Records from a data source
┌──

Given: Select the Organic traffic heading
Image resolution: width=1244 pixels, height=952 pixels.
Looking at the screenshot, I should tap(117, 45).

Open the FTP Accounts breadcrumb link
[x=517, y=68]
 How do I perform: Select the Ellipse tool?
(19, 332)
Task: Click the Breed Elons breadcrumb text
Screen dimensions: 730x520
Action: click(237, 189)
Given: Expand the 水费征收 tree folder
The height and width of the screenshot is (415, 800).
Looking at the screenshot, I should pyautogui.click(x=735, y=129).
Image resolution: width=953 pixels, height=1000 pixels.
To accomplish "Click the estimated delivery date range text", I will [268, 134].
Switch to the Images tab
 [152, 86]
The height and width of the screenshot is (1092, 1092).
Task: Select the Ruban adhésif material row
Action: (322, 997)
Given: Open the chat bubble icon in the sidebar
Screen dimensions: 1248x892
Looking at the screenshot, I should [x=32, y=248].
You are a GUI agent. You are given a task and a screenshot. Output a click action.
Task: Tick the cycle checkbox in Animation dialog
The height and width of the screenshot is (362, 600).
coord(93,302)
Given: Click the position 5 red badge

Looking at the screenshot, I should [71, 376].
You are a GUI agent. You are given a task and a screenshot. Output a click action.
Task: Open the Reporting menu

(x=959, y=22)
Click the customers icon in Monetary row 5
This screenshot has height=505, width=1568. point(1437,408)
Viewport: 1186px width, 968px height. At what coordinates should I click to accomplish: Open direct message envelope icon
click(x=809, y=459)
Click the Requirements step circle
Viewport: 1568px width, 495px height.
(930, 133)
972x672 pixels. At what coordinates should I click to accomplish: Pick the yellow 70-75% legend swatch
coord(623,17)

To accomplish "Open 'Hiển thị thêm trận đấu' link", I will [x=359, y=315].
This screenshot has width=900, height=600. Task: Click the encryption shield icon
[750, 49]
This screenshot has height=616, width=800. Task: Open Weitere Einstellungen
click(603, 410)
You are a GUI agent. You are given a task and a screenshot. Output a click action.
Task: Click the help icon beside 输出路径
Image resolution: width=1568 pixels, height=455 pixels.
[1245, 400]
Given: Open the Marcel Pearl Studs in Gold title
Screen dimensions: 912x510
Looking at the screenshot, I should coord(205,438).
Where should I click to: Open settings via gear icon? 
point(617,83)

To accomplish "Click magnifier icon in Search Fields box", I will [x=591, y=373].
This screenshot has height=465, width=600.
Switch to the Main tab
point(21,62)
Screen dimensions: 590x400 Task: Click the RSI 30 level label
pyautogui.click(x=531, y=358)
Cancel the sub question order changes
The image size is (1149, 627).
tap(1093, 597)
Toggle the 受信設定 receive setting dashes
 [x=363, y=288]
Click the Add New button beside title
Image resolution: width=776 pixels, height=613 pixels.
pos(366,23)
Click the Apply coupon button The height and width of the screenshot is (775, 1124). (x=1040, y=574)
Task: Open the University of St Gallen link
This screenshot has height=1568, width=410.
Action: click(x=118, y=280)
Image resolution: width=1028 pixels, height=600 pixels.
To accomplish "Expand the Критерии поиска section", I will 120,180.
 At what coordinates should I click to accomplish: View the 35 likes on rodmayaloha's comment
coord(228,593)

└──

▶ [Your objective] Return the entries above word for word.

▶ [Output]
Given: Select the Organic traffic heading
Image resolution: width=1244 pixels, height=952 pixels.
Looking at the screenshot, I should tap(117, 45).

Open the FTP Accounts breadcrumb link
[x=517, y=68]
 How do I perform: Select the Ellipse tool?
(19, 332)
Task: Click the Breed Elons breadcrumb text
Screen dimensions: 730x520
Action: click(237, 189)
Given: Expand the 水费征收 tree folder
The height and width of the screenshot is (415, 800).
Looking at the screenshot, I should pyautogui.click(x=735, y=129).
Image resolution: width=953 pixels, height=1000 pixels.
To accomplish "Click the estimated delivery date range text", I will [268, 134].
Switch to the Images tab
 [152, 86]
The height and width of the screenshot is (1092, 1092).
Task: Select the Ruban adhésif material row
Action: (322, 997)
Given: Open the chat bubble icon in the sidebar
Screen dimensions: 1248x892
Looking at the screenshot, I should [x=32, y=248].
You are a GUI agent. You are given a task and a screenshot. Output a click action.
Task: Tick the cycle checkbox in Animation dialog
The height and width of the screenshot is (362, 600).
coord(93,302)
Given: Click the position 5 red badge

Looking at the screenshot, I should [71, 376].
You are a GUI agent. You are given a task and a screenshot. Output a click action.
Task: Open the Reporting menu

(x=959, y=22)
Click the customers icon in Monetary row 5
This screenshot has height=505, width=1568. point(1437,408)
Viewport: 1186px width, 968px height. At what coordinates should I click to accomplish: Open direct message envelope icon
click(x=809, y=459)
Click the Requirements step circle
Viewport: 1568px width, 495px height.
(930, 133)
972x672 pixels. At what coordinates should I click to accomplish: Pick the yellow 70-75% legend swatch
coord(623,17)

To accomplish "Open 'Hiển thị thêm trận đấu' link", I will [x=359, y=315].
This screenshot has width=900, height=600. Task: Click the encryption shield icon
[750, 49]
This screenshot has height=616, width=800. Task: Open Weitere Einstellungen
click(603, 410)
You are a GUI agent. You are given a task and a screenshot. Output a click action.
Task: Click the help icon beside 输出路径
Image resolution: width=1568 pixels, height=455 pixels.
[1245, 400]
Given: Open the Marcel Pearl Studs in Gold title
Screen dimensions: 912x510
Looking at the screenshot, I should coord(205,438).
Where should I click to: Open settings via gear icon? 
point(617,83)

To accomplish "Click magnifier icon in Search Fields box", I will [x=591, y=373].
This screenshot has height=465, width=600.
Switch to the Main tab
point(21,62)
Screen dimensions: 590x400 Task: Click the RSI 30 level label
pyautogui.click(x=531, y=358)
Cancel the sub question order changes
The image size is (1149, 627).
tap(1093, 597)
Toggle the 受信設定 receive setting dashes
 [x=363, y=288]
Click the Add New button beside title
Image resolution: width=776 pixels, height=613 pixels.
pos(366,23)
Click the Apply coupon button The height and width of the screenshot is (775, 1124). (x=1040, y=574)
Task: Open the University of St Gallen link
This screenshot has height=1568, width=410.
Action: click(x=118, y=280)
Image resolution: width=1028 pixels, height=600 pixels.
To accomplish "Expand the Критерии поиска section", I will 120,180.
 At what coordinates should I click to accomplish: View the 35 likes on rodmayaloha's comment
coord(228,593)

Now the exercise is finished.